Ce retrait n’est assurément pas une bonne nouvelle. Il n’en constitue pas pour autant la catastrophe que l’on pourrait redouter.

Sur le plan international, la Chine a tout de suite renouvelé son engagement en remplaçant l’ancien axe sino-américain par une nouvelle alliance climatique sino-européenne.

Malgré l’importance du charbon dans son mix énergétique, la Chine est en effet devenue la première puissance mondiale en matière d’énergie solaire, tant en puissance installée qu’en capacité de production de cellules photovoltaïques. Les dirigeants chinois n’ont aucune intention de tourner le dos à ce virage technologique, qui place leur pays dans une position enviable de leadership technologique et industriel.

Par ailleurs, au-delà de la problématique globale du changement climatique, la réduction de la consommation de charbon est d’abord pour la Chine un enjeu majeur de politique locale.

Les émissions de particules fines générées par ses centrales électriques étouffent ses villes et dégradent très sensiblement la qualité de vie de ses habitants. L’exigence environnementale allant croissant au sein de la population chinoise, il serait impensable de renoncer à poursuivre les efforts visant à réduire la consommation de charbon.
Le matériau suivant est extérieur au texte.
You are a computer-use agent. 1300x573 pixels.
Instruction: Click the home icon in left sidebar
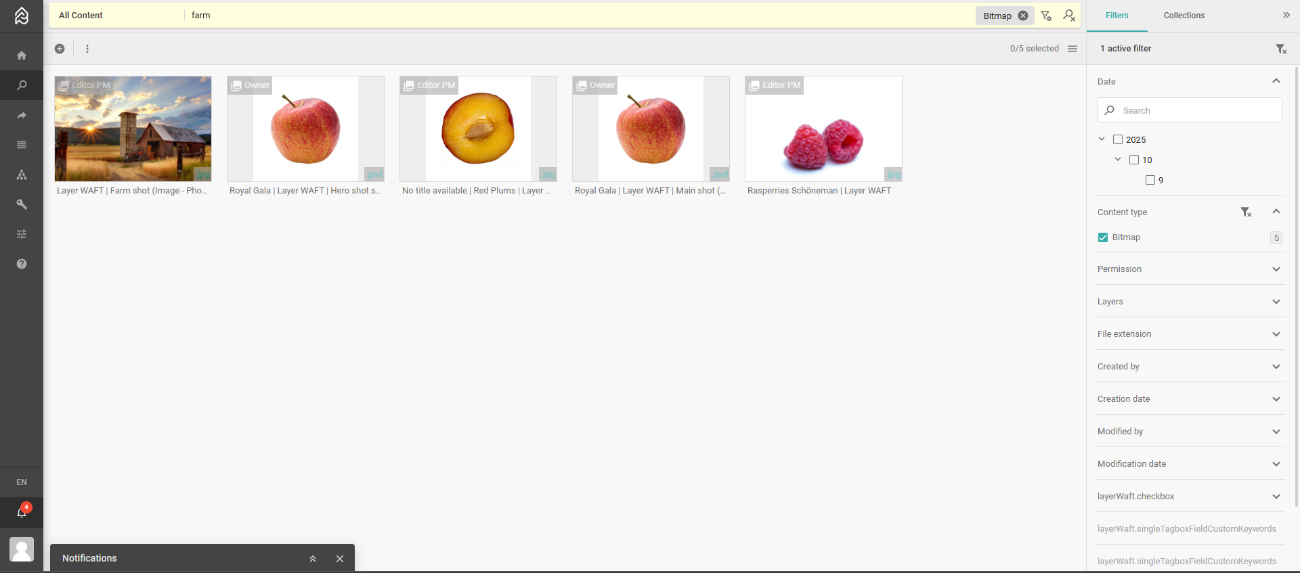click(x=22, y=55)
Le leadership combiné de la Chine et de l’Europe devrait suffire à isoler la position de Trump sur la scène internationale, et ne pas remettre en cause la participation des autres principaux pays émetteurs à l’accord. Reste que les Etats-Unis représentent encore à eux seuls 15% des émissions mondiales (contre 30% pour la Chine et 9% pour l’Union Européenne).

Un renoncement complet à toute politique climatique sur le plan domestique aurait des conséquences importantes sur les trajectoires futures d’émissions.
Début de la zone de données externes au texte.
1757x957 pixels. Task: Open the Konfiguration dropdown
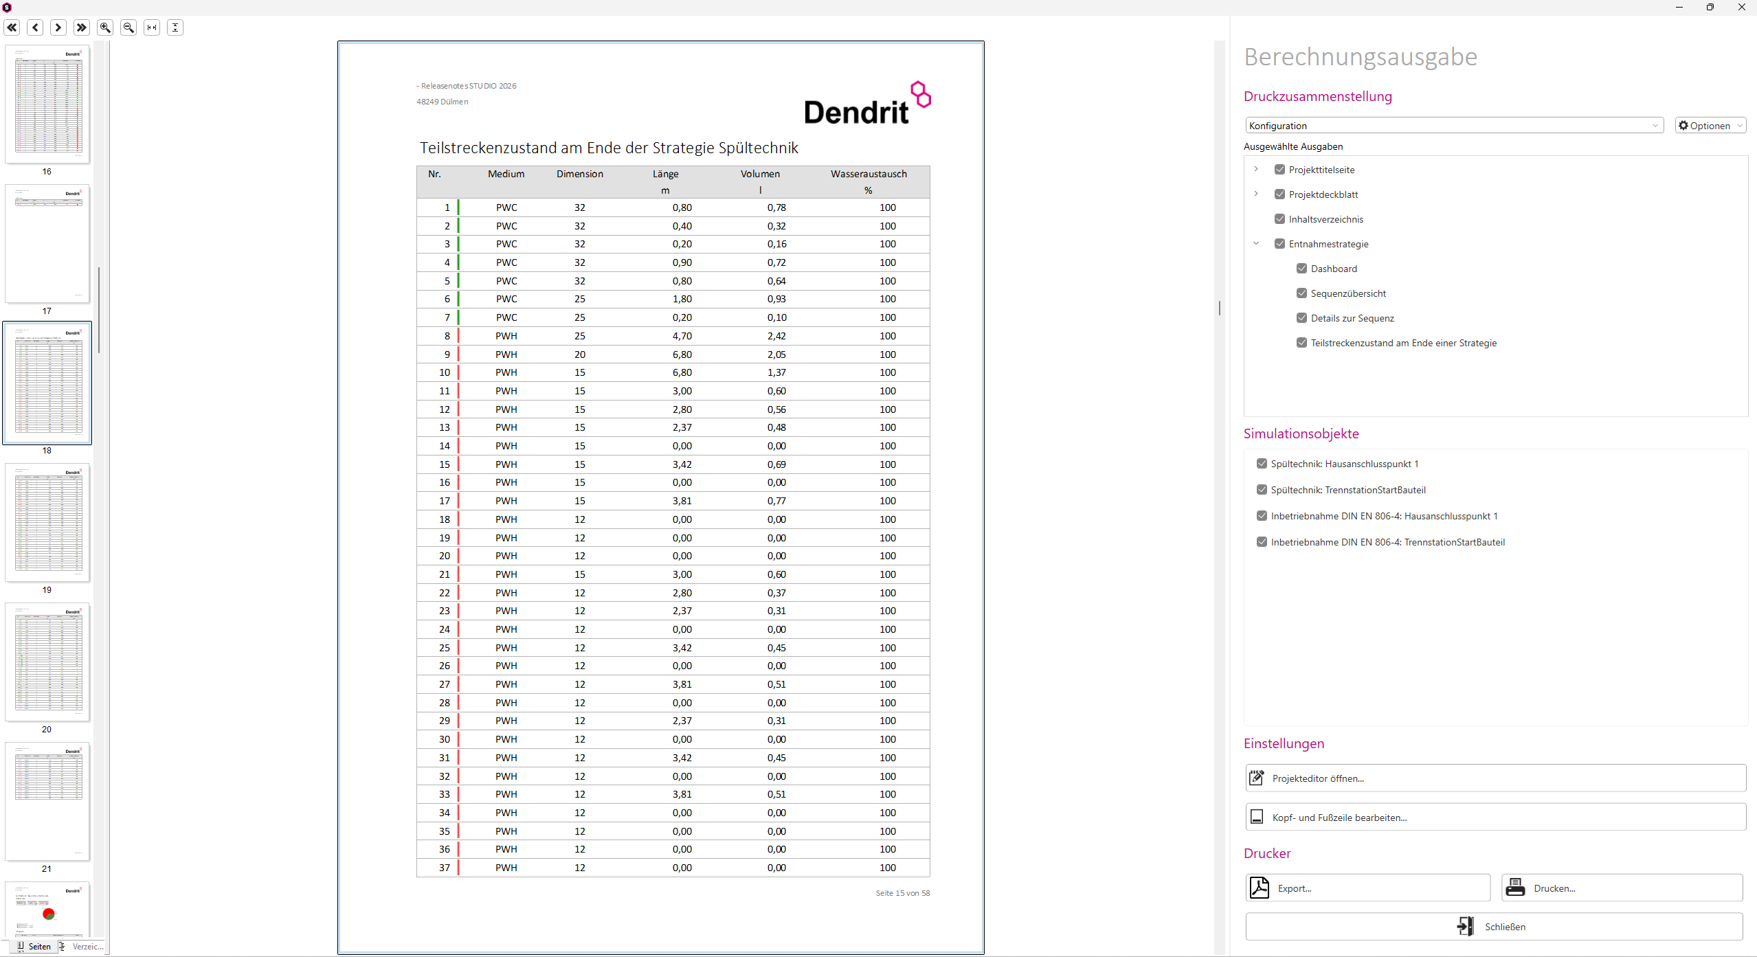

L’annonce, par les gouverneurs des Etats de Californie, New York et Washington de la création d’une Alliance pour le Climat au lendemain même du retrait américain est à cet égard riche d’enseignements.
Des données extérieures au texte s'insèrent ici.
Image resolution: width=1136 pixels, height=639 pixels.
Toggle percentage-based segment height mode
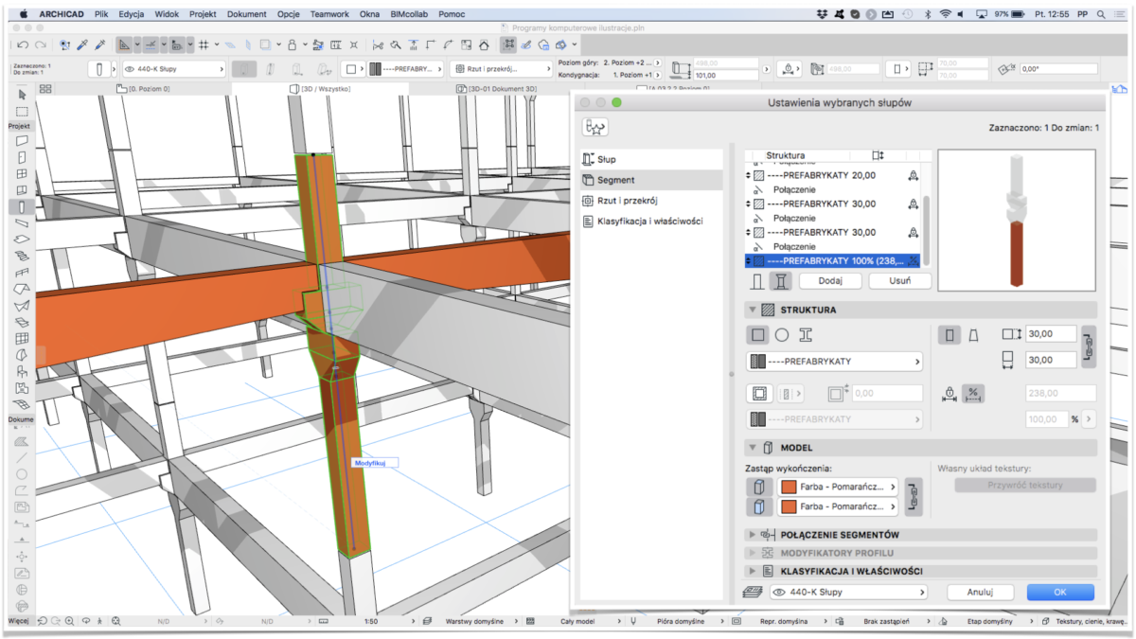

Tout d’abord il vient confirmer qu’une large part de la politique climatique américaine se décide à l’échelon local (Etat, voire municipalité).

Il révèle ensuite la grande divergence entre Etats face au changement climatique : d’autres Etats côtiers très engagés dans la transition énergétique comme le Massachussetts ou l’Oregon pourraient rejoindre cette Alliance, qui totalisent déjà plus du tiers du PIB américain.

Enfin, il souligne la division profonde du pays sur ce sujet : une enquête récente du Pew Research Center indique que près de 60% des américains souhaitaient un maintien de leur pays au sein de l’Accord de Paris. Trump est en réalité presque aussi isolé à l’intérieur des Etats-Unis qu’à l’international.

Le retrait de l’Accord de Paris est avant tout une décision de politique intérieure pour Trump. Son discours d’annonce, focalisé sur l’industrie du charbon, est destiné principalement à ses électeurs des mines des Appalaches, qui croient leur survie menacée par la transition énergétique.

C’est pourtant bien plus la concurrence du gaz de schistes qui menace à brève échéance l’industrie charbonnière américaine.

La compétitivité nouvelle des énergies renouvelables, même sans subventions, la condamne à plus long terme : le premier producteur d’énergie éolienne aux Etats-Unis est ainsi le Texas, pourtant peu suspect de sympathies environnementalistes.

Donald Trump a donc pris le risque de briser la dynamique internationale de l’Accord de Paris pour tenter de relancer une industrie moribonde – sans grand espoir de succès. Heureusement, son isolement international et domestique devrait limiter la portée de sa décision.